Il est déjà près de 2 heures du matin. Café et bonbons circulent pour redonner de l'énergie à toute l'équipe. La réalisatrice est accompagnée de Stéphane Henon et Prudence Leroy pour mettre au point les déplacements de la prochaine séquence au milieu des véhicules immobilisés. Mais les engins ne sont pas les seules victimes de la soirée : certaines répliques ne collent pas et Marion Lallier n'hésite pas à les faire modifier. "Cette séquence est un modèle d'écriture !", commente-t-elle non sans ironie. Un peu plus tôt, Stéphane Henon et elle ont convenu de faire sauter une autre réplique qui voyait Boher demander à Fanny : "Vous travaillez au Marci vous, non ?" (nom du café du Mistral dans la fiction, ndlr) alors même qu'il venait d'emboutir un véhicule et que celle-ci lui signalait des blessés... "Il y a trop d'action ! Les scénaristes ne sont pas habitués", observe entre deux prises un Stéphane Henon indulgent.
Quelques heures plus tôt, pendant la pause repas, il estimait : "C'est important d'avoir le texte en bouche. Souvent, quand nous les comédiens on bute deux ou trois fois sur une phrase, c'est qu'elle est trop écrite ou pas assez bien écrite". Et d'ajouter : "Les auteurs ne sont pas forcément des comédiens. Il y a des moments où ils écrivent un peu trop. Mais ils connaissent tellement bien mon personnage qu'ils écrivent quasiment comme je parle à présent".
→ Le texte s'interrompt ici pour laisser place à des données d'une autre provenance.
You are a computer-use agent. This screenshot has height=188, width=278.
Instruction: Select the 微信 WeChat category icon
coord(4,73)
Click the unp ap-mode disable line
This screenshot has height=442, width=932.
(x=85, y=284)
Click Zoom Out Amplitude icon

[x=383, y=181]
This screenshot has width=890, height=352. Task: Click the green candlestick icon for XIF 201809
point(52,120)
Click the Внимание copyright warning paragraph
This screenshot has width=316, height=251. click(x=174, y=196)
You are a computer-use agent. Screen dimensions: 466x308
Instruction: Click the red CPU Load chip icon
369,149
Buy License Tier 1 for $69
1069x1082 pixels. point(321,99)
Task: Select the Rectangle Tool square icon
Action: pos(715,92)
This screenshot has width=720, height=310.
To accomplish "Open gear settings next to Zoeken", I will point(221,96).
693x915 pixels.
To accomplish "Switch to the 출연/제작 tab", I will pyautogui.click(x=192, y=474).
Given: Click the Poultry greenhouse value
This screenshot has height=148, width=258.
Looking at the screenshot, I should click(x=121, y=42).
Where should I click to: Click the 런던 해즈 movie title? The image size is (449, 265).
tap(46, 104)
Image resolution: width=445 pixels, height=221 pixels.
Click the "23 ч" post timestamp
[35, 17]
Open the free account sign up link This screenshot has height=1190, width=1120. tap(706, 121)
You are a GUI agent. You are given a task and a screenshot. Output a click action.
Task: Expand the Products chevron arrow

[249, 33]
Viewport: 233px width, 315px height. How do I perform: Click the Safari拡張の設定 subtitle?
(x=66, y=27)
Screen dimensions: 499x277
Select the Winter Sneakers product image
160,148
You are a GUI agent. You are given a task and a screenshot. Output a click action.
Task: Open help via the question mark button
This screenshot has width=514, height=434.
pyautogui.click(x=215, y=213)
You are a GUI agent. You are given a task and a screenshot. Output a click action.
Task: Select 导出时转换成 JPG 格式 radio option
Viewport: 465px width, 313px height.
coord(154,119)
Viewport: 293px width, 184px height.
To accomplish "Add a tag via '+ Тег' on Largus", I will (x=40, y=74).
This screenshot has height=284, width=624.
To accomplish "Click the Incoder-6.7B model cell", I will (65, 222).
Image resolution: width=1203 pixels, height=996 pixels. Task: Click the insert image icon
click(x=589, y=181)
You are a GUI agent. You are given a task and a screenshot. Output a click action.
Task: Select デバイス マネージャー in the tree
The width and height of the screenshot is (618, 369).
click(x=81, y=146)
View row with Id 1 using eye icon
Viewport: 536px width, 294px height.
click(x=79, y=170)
Ce nouveau prime de France 3 promet de se distinguer par la multitude de ses décors - le tournage s'est déroulé dans le pays aixois et à Toulon - et par un nouveau point de bascule pour la fiction qui fait les belles heures de la chaîne depuis 17 ans. "Il y aura un avant et un après", commente-t-on au sein de la production. "Ce sera chargé en émotion", promet Stéphane Henon. Pour puremedias.com, il est temps de quitter les lieux. Il est plus de 2h30 du matin et la nuit est loin d'être terminée pour toute l'équipe.